Part of a data file:
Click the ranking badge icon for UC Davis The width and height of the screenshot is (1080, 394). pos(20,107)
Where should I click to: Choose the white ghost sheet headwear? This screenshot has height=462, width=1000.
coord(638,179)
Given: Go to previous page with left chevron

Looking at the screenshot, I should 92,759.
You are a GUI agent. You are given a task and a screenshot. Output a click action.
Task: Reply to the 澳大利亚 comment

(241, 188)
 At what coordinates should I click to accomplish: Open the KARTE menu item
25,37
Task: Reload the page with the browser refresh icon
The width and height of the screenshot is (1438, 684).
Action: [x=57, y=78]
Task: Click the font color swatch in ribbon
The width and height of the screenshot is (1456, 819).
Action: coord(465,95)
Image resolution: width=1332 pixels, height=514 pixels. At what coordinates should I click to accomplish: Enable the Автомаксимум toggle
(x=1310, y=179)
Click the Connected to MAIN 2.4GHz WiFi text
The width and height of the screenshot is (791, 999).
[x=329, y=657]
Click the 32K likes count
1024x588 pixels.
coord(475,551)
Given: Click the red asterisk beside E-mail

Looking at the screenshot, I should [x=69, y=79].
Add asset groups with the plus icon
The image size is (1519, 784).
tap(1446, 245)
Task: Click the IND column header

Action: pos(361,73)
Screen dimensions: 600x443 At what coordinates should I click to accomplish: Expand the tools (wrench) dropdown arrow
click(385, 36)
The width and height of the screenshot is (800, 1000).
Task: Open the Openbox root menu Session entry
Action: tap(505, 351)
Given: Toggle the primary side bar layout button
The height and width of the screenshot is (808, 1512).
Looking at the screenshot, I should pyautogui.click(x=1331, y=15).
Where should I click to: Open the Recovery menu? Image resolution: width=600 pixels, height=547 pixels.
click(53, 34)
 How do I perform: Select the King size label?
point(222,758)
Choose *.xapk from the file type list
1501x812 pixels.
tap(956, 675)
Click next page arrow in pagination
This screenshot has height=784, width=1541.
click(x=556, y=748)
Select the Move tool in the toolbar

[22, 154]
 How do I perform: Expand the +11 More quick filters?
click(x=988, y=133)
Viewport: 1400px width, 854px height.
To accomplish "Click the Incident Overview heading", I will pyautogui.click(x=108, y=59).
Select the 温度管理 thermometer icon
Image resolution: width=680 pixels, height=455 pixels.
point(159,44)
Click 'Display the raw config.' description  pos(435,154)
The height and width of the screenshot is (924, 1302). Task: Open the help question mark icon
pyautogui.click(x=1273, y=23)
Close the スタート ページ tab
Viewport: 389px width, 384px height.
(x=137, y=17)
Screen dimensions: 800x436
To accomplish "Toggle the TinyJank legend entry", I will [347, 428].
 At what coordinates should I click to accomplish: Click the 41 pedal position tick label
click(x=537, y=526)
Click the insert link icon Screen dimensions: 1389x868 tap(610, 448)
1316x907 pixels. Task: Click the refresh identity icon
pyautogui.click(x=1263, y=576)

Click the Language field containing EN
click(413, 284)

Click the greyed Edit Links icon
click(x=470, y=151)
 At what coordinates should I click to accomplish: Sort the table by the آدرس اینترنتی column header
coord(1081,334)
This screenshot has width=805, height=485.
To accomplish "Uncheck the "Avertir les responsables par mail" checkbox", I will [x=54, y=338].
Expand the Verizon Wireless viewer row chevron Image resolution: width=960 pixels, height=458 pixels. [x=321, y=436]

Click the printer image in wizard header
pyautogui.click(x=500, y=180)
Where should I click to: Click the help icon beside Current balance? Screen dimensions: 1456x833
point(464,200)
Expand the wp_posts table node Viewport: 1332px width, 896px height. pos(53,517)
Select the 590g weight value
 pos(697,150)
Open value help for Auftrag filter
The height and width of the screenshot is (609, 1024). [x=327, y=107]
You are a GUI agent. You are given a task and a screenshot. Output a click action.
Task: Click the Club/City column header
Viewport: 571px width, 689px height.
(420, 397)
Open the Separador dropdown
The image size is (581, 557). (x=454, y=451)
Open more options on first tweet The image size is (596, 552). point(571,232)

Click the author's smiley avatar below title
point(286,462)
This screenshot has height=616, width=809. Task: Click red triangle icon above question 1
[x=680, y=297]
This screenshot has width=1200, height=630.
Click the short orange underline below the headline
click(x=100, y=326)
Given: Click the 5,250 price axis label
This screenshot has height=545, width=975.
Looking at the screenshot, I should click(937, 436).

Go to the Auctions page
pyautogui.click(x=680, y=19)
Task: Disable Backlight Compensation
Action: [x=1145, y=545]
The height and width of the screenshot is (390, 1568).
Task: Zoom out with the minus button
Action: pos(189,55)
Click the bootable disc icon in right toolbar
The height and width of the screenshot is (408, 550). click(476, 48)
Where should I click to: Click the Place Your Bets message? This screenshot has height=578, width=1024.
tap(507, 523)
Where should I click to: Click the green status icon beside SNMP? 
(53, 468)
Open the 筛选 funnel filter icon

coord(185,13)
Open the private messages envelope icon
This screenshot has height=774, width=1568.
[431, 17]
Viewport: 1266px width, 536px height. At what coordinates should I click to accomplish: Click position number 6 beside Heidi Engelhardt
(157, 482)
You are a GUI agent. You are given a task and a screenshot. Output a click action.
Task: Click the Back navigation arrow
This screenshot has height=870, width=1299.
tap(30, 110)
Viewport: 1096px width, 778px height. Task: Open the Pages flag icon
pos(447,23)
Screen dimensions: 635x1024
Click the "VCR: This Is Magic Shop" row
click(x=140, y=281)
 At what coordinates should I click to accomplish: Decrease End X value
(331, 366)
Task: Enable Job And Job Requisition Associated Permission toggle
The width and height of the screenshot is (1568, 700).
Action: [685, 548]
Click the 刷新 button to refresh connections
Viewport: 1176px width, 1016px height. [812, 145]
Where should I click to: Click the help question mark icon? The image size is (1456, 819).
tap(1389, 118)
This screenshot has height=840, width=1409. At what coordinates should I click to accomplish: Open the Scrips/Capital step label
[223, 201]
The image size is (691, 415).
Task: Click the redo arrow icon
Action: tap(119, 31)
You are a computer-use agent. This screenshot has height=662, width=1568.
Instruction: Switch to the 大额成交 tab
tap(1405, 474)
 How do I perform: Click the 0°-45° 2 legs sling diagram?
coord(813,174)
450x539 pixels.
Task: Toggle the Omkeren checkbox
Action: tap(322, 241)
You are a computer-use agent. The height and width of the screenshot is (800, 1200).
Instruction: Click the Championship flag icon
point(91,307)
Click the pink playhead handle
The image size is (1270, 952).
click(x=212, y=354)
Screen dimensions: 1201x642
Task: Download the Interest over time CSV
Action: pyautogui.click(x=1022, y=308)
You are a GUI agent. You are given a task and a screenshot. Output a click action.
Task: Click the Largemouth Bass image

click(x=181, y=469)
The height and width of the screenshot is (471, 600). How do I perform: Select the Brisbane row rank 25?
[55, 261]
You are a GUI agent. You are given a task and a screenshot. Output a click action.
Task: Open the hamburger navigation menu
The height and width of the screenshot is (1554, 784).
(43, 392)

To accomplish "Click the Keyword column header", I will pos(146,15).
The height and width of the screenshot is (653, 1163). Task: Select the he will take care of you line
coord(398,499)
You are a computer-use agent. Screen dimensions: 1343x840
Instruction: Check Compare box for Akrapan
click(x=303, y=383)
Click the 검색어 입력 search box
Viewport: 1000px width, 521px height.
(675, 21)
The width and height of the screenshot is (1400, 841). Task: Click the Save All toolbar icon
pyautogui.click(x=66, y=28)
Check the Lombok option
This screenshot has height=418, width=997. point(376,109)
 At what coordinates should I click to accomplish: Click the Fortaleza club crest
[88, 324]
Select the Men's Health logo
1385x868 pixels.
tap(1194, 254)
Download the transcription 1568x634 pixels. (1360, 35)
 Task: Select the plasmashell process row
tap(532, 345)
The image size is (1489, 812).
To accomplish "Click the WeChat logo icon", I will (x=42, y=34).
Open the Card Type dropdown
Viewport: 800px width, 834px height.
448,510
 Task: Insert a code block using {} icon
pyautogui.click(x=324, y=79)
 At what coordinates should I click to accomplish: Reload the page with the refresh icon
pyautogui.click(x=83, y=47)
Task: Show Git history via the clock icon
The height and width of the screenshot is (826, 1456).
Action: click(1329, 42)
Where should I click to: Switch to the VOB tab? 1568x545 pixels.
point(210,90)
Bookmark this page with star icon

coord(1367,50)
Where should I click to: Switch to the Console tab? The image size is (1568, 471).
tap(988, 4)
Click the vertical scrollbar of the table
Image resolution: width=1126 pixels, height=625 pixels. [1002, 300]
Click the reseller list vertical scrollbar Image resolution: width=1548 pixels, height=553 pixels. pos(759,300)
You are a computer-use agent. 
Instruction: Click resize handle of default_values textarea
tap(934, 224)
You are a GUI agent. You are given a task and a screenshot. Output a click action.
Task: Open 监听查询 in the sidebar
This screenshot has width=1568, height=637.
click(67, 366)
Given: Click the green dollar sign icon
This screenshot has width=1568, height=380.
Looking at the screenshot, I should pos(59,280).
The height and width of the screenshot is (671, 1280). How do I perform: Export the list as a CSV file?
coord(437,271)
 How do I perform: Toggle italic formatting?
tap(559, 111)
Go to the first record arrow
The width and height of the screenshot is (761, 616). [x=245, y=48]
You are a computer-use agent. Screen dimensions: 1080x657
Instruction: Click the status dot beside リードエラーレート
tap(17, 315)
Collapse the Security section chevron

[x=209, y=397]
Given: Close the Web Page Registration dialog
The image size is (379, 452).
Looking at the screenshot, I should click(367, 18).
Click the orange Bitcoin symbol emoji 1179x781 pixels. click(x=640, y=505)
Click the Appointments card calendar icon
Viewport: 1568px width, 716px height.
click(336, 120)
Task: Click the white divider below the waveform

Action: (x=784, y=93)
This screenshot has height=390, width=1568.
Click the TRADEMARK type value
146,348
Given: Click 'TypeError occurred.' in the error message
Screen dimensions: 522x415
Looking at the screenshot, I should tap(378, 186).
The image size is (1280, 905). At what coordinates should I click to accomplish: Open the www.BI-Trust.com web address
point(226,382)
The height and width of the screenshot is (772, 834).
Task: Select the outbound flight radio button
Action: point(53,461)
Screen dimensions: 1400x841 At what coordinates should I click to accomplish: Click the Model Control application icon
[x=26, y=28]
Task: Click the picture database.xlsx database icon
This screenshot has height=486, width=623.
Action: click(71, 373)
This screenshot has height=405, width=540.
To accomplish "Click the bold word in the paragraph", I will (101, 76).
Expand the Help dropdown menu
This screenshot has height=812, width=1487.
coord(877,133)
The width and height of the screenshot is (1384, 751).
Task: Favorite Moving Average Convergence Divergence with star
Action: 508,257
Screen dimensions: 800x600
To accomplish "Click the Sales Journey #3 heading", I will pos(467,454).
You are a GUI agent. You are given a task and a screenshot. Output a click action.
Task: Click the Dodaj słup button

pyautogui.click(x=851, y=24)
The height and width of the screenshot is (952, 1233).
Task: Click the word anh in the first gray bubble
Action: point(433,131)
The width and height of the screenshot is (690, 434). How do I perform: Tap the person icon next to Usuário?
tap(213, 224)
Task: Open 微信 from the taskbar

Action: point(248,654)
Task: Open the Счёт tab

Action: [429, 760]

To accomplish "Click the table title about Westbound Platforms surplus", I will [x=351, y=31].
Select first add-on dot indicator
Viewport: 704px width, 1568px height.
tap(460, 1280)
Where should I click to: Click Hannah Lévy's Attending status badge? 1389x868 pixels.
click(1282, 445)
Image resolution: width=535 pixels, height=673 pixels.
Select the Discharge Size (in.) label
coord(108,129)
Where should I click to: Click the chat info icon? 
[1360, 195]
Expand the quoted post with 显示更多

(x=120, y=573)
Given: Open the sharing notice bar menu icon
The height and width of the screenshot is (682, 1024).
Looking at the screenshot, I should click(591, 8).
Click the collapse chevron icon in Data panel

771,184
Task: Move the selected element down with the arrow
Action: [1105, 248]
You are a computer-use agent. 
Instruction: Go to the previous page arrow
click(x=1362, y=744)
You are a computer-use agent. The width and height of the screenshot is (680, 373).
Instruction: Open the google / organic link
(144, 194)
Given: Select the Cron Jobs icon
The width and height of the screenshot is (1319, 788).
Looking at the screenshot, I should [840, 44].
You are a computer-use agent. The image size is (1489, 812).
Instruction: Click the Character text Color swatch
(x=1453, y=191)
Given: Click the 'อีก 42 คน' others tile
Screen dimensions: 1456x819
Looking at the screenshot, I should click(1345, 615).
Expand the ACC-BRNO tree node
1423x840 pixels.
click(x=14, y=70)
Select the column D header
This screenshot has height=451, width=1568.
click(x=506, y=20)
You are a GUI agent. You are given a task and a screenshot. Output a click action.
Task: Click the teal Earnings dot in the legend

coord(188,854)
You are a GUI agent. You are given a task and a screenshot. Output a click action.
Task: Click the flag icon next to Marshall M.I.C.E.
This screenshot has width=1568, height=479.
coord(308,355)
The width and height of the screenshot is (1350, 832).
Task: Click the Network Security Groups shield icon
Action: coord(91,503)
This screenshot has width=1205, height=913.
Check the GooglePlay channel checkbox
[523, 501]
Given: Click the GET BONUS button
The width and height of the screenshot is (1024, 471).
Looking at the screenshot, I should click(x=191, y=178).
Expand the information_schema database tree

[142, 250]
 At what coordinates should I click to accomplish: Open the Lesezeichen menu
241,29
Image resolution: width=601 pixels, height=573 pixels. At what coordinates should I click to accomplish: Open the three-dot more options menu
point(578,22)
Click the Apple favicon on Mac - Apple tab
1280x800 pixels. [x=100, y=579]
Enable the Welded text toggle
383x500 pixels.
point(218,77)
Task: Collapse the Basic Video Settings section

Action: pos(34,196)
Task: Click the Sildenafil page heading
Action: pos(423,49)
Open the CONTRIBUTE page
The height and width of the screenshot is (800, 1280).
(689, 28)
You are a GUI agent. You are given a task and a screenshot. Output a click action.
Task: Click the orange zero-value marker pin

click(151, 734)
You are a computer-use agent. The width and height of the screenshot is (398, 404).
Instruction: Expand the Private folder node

### Task prompt
Quote the entries from their first line through the line containing "Looking at the screenshot, I should 92,759.", copying both of those lines and everything between them word for word.

### Output of the exercise
Click the ranking badge icon for UC Davis The width and height of the screenshot is (1080, 394). pos(20,107)
Where should I click to: Choose the white ghost sheet headwear? This screenshot has height=462, width=1000.
coord(638,179)
Given: Go to previous page with left chevron

Looking at the screenshot, I should 92,759.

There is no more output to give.